### ACTIVITY
Look below for the line holding "Rede de Conveniados (1016, 137)" and the line holding "Sobre Nós (870, 137)". Transcribe exactly those lines and all lines between them, nothing more.

### GIVEN INFORMATION
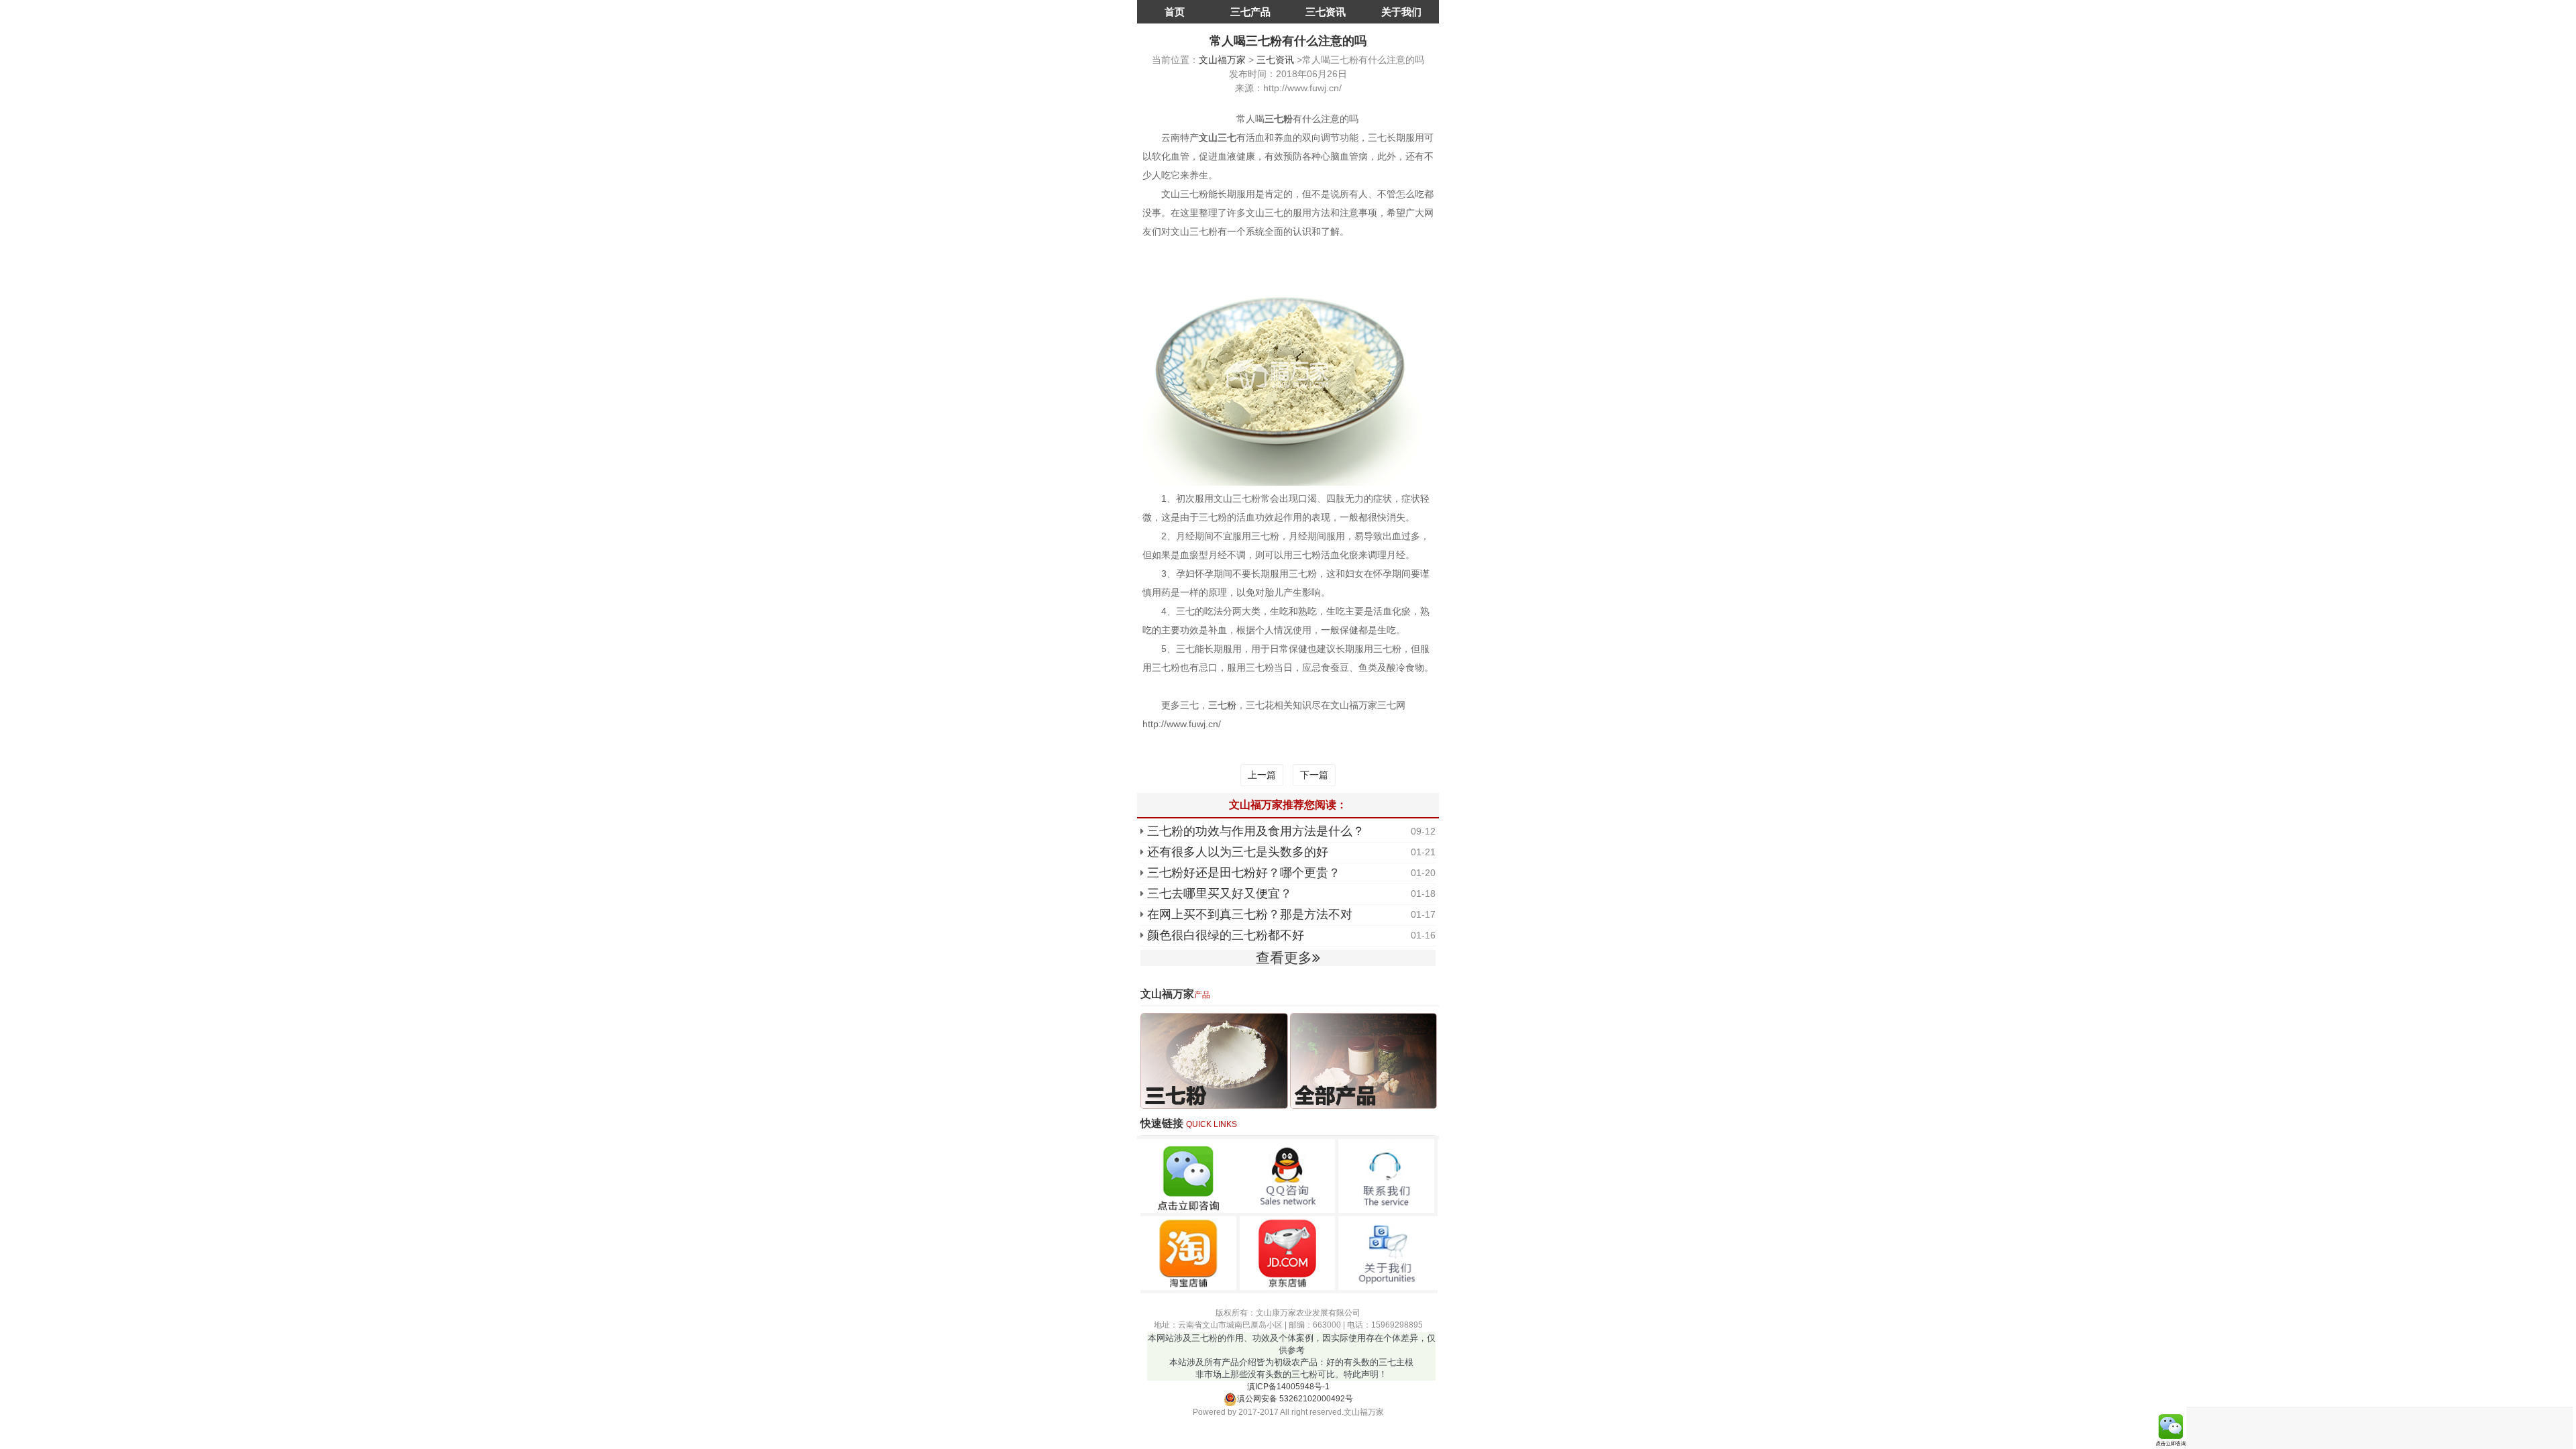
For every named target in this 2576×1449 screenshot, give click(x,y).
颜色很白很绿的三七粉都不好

* * *

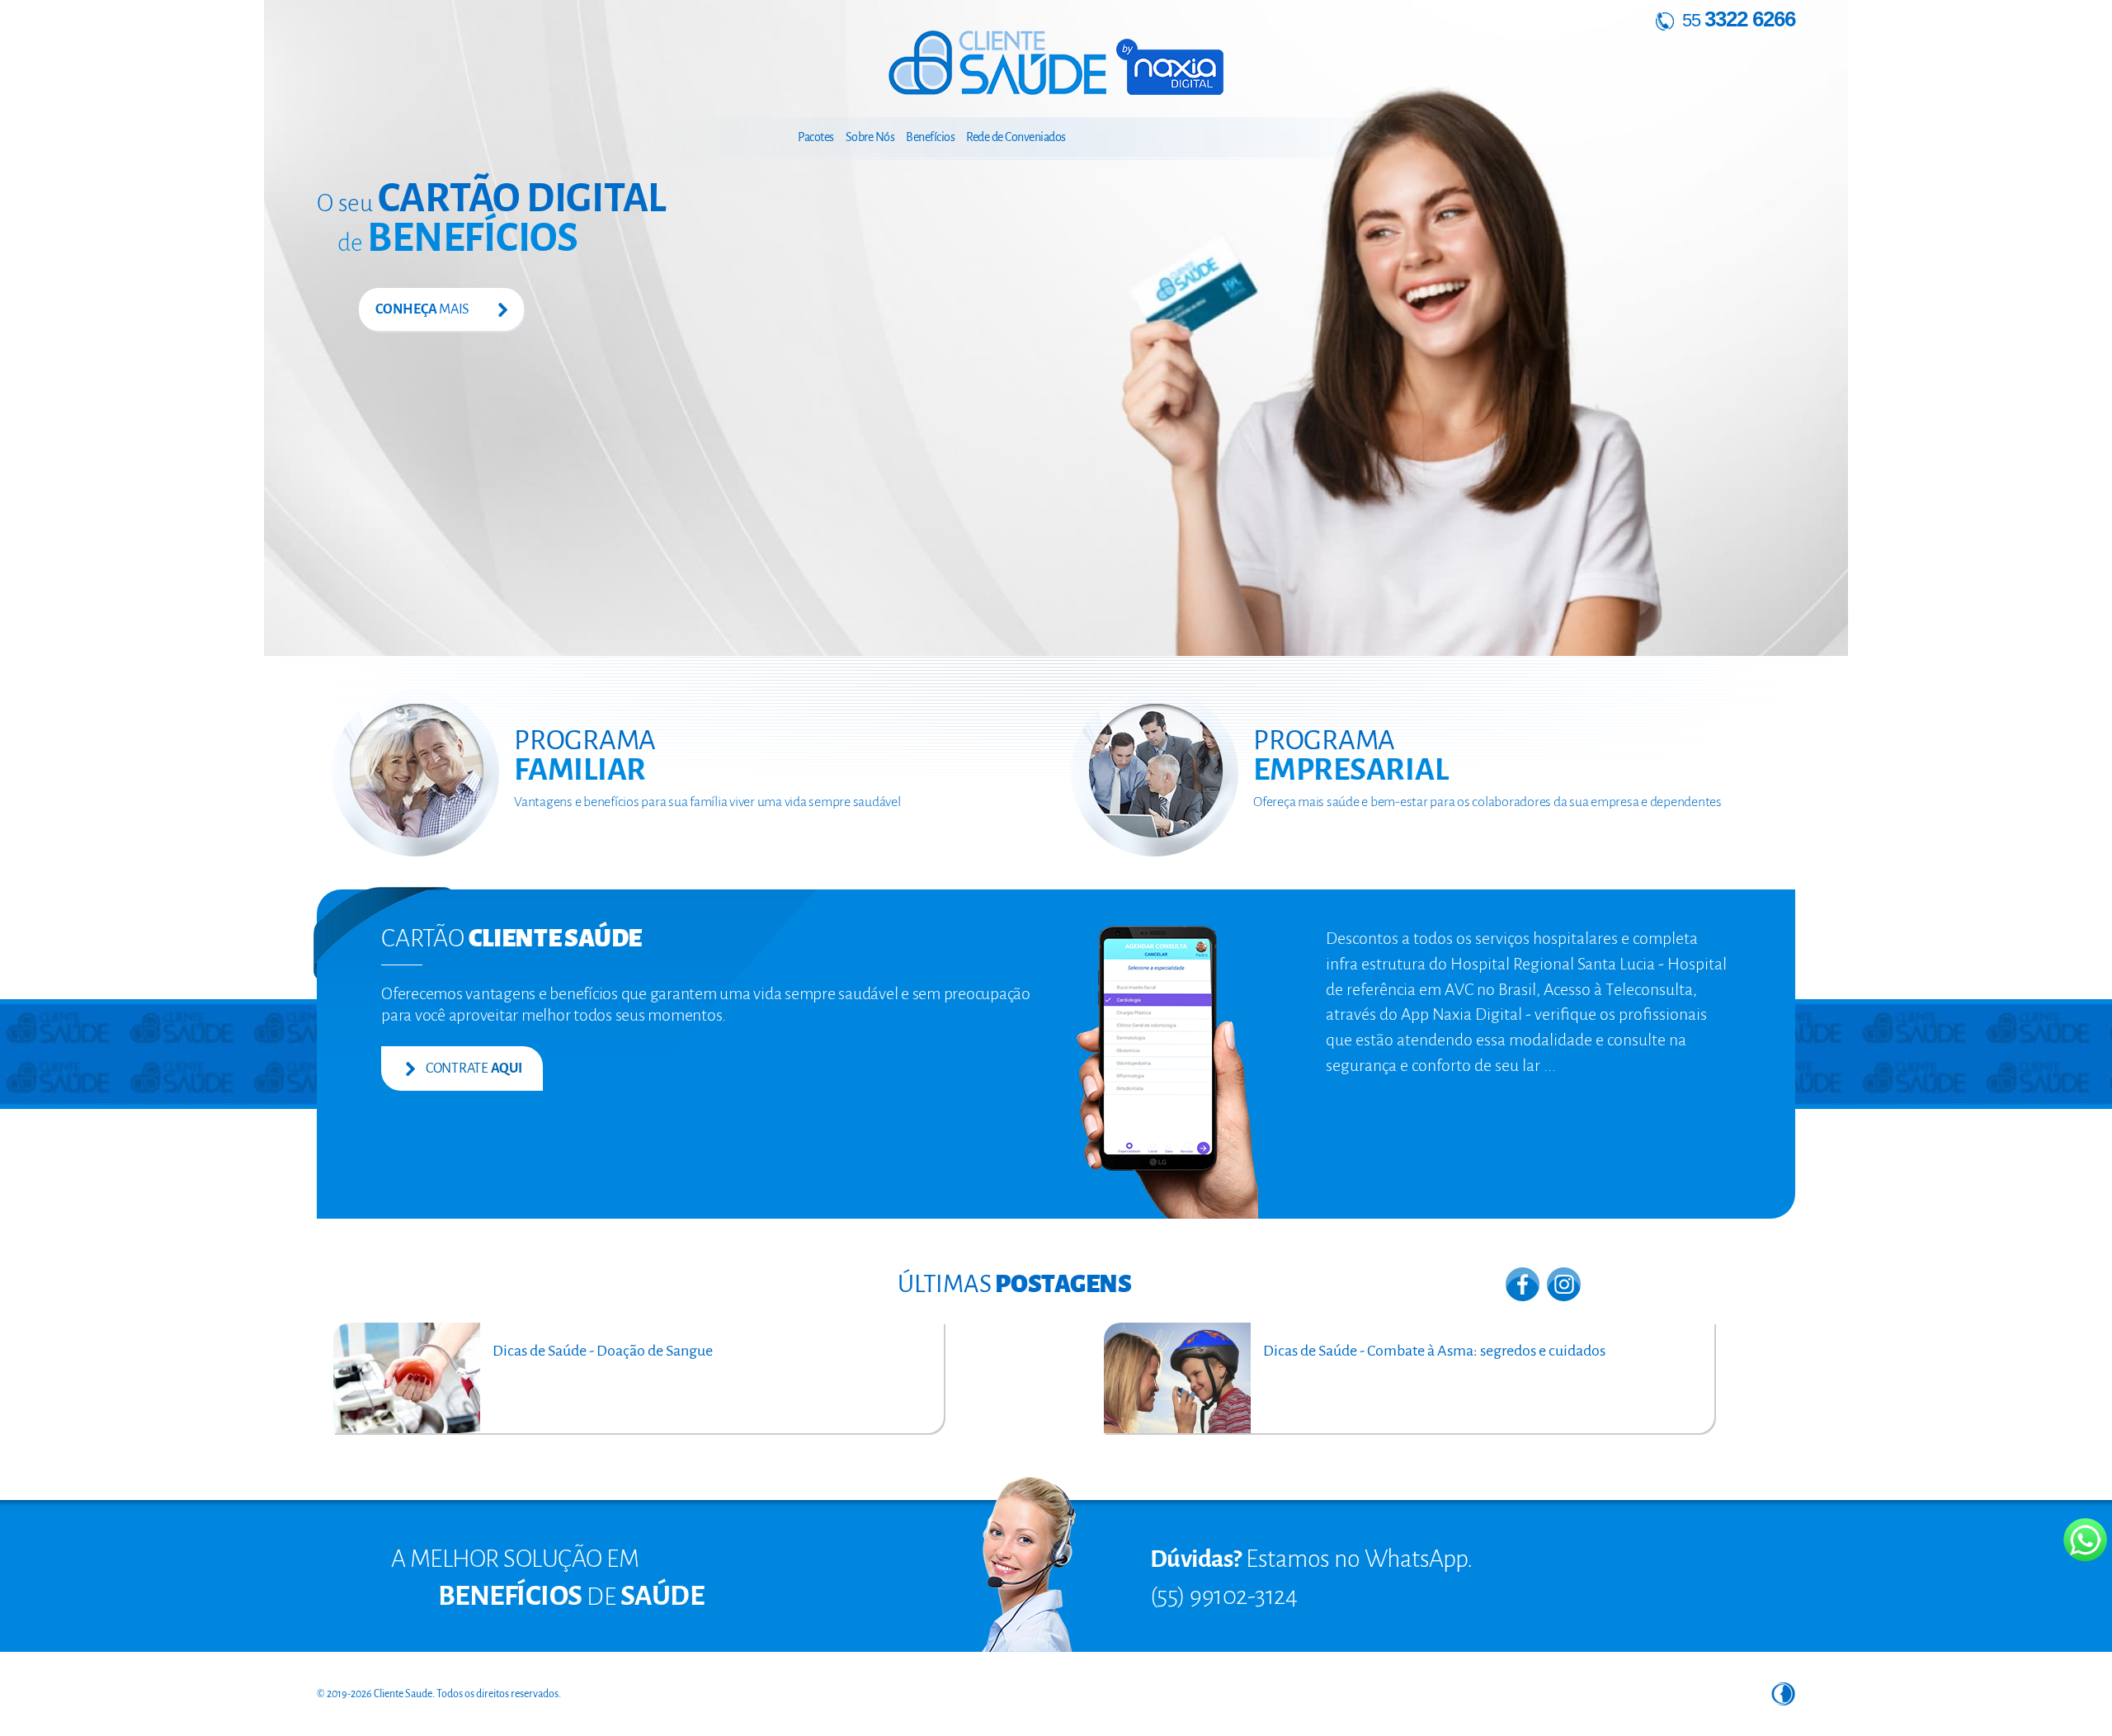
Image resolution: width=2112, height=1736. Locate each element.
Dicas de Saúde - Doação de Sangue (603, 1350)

...

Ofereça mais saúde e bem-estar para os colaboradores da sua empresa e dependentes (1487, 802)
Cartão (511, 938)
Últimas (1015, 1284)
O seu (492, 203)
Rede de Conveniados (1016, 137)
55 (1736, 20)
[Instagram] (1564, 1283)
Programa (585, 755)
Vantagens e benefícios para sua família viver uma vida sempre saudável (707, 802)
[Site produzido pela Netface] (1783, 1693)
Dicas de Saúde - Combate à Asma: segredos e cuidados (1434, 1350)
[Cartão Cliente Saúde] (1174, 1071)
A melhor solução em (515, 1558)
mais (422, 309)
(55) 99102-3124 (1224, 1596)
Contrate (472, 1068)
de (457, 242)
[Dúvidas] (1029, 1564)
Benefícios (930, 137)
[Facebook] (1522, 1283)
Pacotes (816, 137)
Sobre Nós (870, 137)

### WRITTEN RESPONSE
Rede de Conveniados (1016, 137)
55 (1736, 20)
[Instagram] (1564, 1283)
Programa (585, 755)
Vantagens e benefícios para sua família viver uma vida sempre saudável (707, 802)
[Site produzido pela Netface] (1783, 1693)
Dicas de Saúde - Combate à Asma: segredos e cuidados (1434, 1350)
[Cartão Cliente Saúde] (1174, 1071)
A melhor solução em (515, 1558)
mais (422, 309)
(55) 99102-3124 (1224, 1596)
Contrate (472, 1068)
de (457, 242)
[Dúvidas] (1029, 1564)
Benefícios (930, 137)
[Facebook] (1522, 1283)
Pacotes (816, 137)
Sobre Nós (870, 137)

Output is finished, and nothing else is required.